Me -- after hitting "Publish" on last Friday's post |
Within hours of posting last Friday about empty journals and notebooks, and how I planned to use them all up, I had already retreated in near-panic from my publicly stated position.
However, after reading the very helpful comments on the post, I did some more thinking, and re-planned my plan.
To me, a lovely unused journal or hardcover notebook is something like a piece of beautiful china. The prevailing idea these days is that you should use your nice china whenever you want, not save it for some vaguely defined "tomorrow." But unlike china, which you can wash after using, you can't un-write in a journal. So I have given myself leeway to regard some of my journals as something more akin to pretty ornaments, something I own just because I like to look at them and they bring me joy. It's okay if I never write a single word in them.
But some of them are going to be put to use, and now I know how.
One (or more) will be for poetry. I like to compose poems on the computer because it's easier to make changes, but as a reader pointed out, computers can fail. I'd like to have them on paper as well, but not on letter-sized paper -- something smaller. It will be slow going; carpal tunnel makes my hand go numb quickly. But I'm looking forward to the transcription process.
A second journal will be for my medical history. I've been meaning to do this for ages, and the thought of using a journal has made the work more appealing. It's not an original idea -- during my mom's latest medical issue I discovered she kept a little notebook for doctor visits and so on, although it hadn't been updated in about five years (about the length of time we've been noticing memory loss . . . not a coincidence, I suspect). I'll offer to help update hers (but I doubt she will let me), or keep one myself. It would be very handy when I go with her to outpatients or to her doctor.
A third journal will be for a list of housekeeping jobs, especially infrequent ones, like cleaning the air exchanger or vacuuming the back of the fridge. The way time has been whizzing by the past few years, I'm finding these jobs are being put off for far too long, simply because I keep thinking it's not that long since I just did them. Also, we have a large house and I'm guilty of forgetting things that need done in the rooms we don't use anymore, so I really need reminders at hand. I have an unexciting journal for this purpose, because housekeeping is an unexciting job, but I need it to be sturdier than a notebook which can fall apart.
A fourth journal will make use of my "time travel journal" (remember the one with nonsensical quotes on it?) for -- what else -- keeping track of how I currently spend my time each day. One reader mentioned that he had found it helpful to keep a record of what he did in order to see more clearly where he could make changes to benefit his life, and that's something that I feel would be very useful for me, too. There are a few areas of my life where I feel I am falling short of my goals for "doing better," and they all involve the use of time in some way or another. I figure I have -- if I'm very lucky -- a maximum of twenty years of active life left, and I really, really don't want to continue to always be running late, wasting time, being disorganized, and procrastinating for all of those years.

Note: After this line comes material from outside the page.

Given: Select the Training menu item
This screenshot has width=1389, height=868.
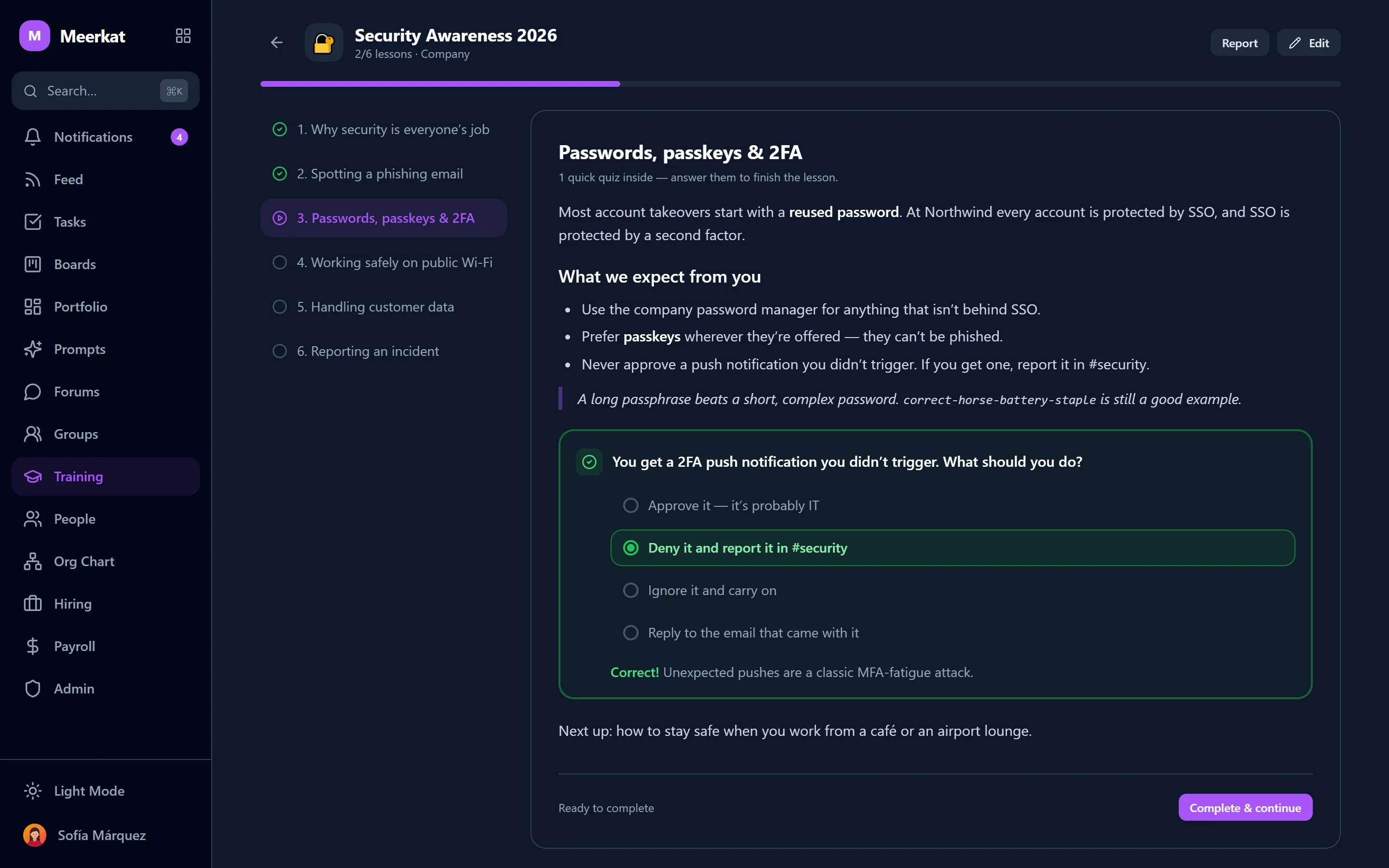Looking at the screenshot, I should 106,476.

Several readers said they use utilitarian notebooks instead of fancy ones, especially for lists and other temporary uses. I think this will work well for me, because the question of what to do with a filled journal and how to throw away something that's still attractive on the outside, just because it's filled up inside, has, in the past, kept me from starting at all. I have enough of these kinds of notebooks that I do not need to buy a thing. I'll use these for my decluttering, organizing, and shopping lists.
Thank you to everyone for your comments and encouragement, and for making me feel like I am not, in the end, a bit cracked for having a collection of empty books with nice covers!
Note that I haven't said anything about getting started on these journals yet . . . but now I have A Plan I Can Live With. (And actually I did start the housekeeping list. It's been too busy here this week to do more than that!)
It's exhausting, isn't it, kitty?? |
I'll be back on Poetry Monday with the theme "Modern Life" -- until then, please attempt to have a good weekend!